Evacuation of intracranial mass lesions was the second most frequent emergency neurosurgical procedure, with an incidence of 1.9/100,000. Overall, evacuation of mass lesions was performed in 13% of CT-verified TBI patients admitted to our institution, which is in line with other studies with similar patient populations, ranging from 9 to 18% [19, 21, 23]. ASDH was the most frequent mass lesion evacuated; it was performed in all age groups but more often in elderly patients, which is in line with other studies [23, 32, 48, 49]. In our study, 16% of the patients with ASDH present on primary CT underwent craniotomy with evacuation of ASDH, which is in line with the previous reports [18]. EDH is known to be more frequent in younger people because the dura adheres more tightly to the skull with age [30]. Thus, as expected, evacuation of EDH was most often performed in patients aged < 45 years. Of patients with EDH present on CT scan, 24% had a craniotomy, which is somewhat higher than the previously reported rate of 17% [18]. Evacuation of cerebral contusions was most often done in patients aged 45–74 years, rarely in the younger and older patient groups, and in only 6% of those with contusion present on CT scan. This corresponds to the 2–10% reported by others [23, 32, 49]. In the majority of patients observed in the hospital for a traumatic intracranial lesion, the lesion will not progress to a size requiring surgical evacuation. However, the results show that close observation of patients with intracranial mass lesions are necessary. Moreover, given the low incidence of emergency neurosurgery, it is clear that only designated centers can provide competent neurosurgical services.

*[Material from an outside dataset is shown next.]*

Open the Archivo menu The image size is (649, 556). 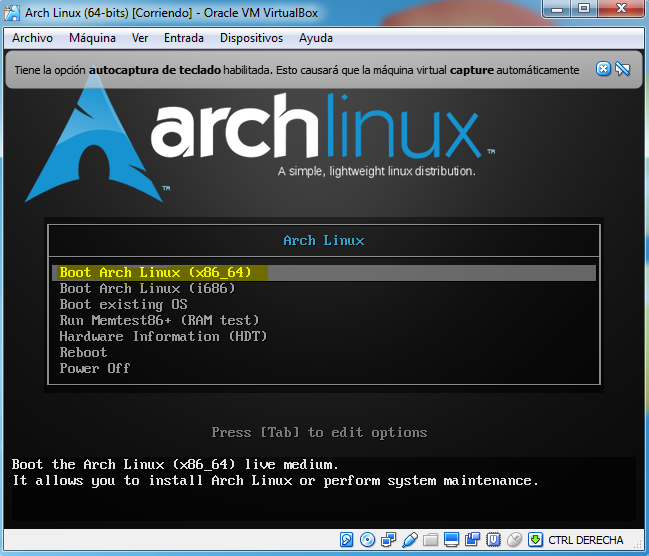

In line with other studies, low GCS and CT characteristics such as midline shift and compressed basal cisterns, were strong predictors for emergency neurosurgery [13, 48, 49]. A midline shift ≥5 mm on cerebral CT was the predominant factor associated with evacuation of mass lesions, along with compressed basal cisterns. The size of the mass lesions was not measured in our study, but the degree of midline shift and the status of the basal cisterns are good indirect measures of the volume of intracranial mass lesions. At our institution, EVDs are primarily used to reduce elevated ICP and not to monitor ICP. The main reason behind this treatment strategy is the risk of infection associated with EVD, and that an intraparenchymal ICP sensor causes less surgical trauma [50,51,52]. Decompressive craniectomy (DC) for severe TBI is still regarded as a treatment with limited documented benefit and rarely documented in patients ≥65 years [43, 44, 53,54,55]. The two main indications for DC at our institution have been as a last resort management option for refractory raised ICP and in cases with severe intraoperative brain swelling, similar to other European trauma centers [17] and guidelines [56, 57].

Strength and limitations

This study presents a population-based incidence of TBI emergency neurosurgical procedures over a total period of five years from a defined geographical region covering both large rural and urban areas. The region has a defined written criterion for emergency neurosurgery and a stable all-hour presence of neurosurgeons. Data were retrieved manually, thus avoiding bias of potential medical coding errors, which is a risk with aggregated data from national registries.

A limitation of this study is the lack of detailed information about the anatomical localization or volumetry of the traumatic intracranial mass lesions. Moreover, the study is restricted to what we defined as emergency neurosurgical procedures. Hence, we do not describe all neurosurgical procedures relevant for TBI patients; e.g., cranioplasty, dural repair or redo-surgery, and surgery at later stages, such as replacement of bone flaps, shunts and chronic subdural hematoma, were not included.

Conclusion

The incidence of emergency neurosurgery after TBI in the general population is low. Emergency neurosurgery is multifaceted, but significant factors associated with surgery were male sex, road traffic accidents, and severe TBI. The low incidence must be taken in consideration when organizing trauma care and neurosurgical services. To maintain necessary expertise, emergency neurosurgery should be centralized to major trauma center with adequate resources, staffing levels and neurosurgery training.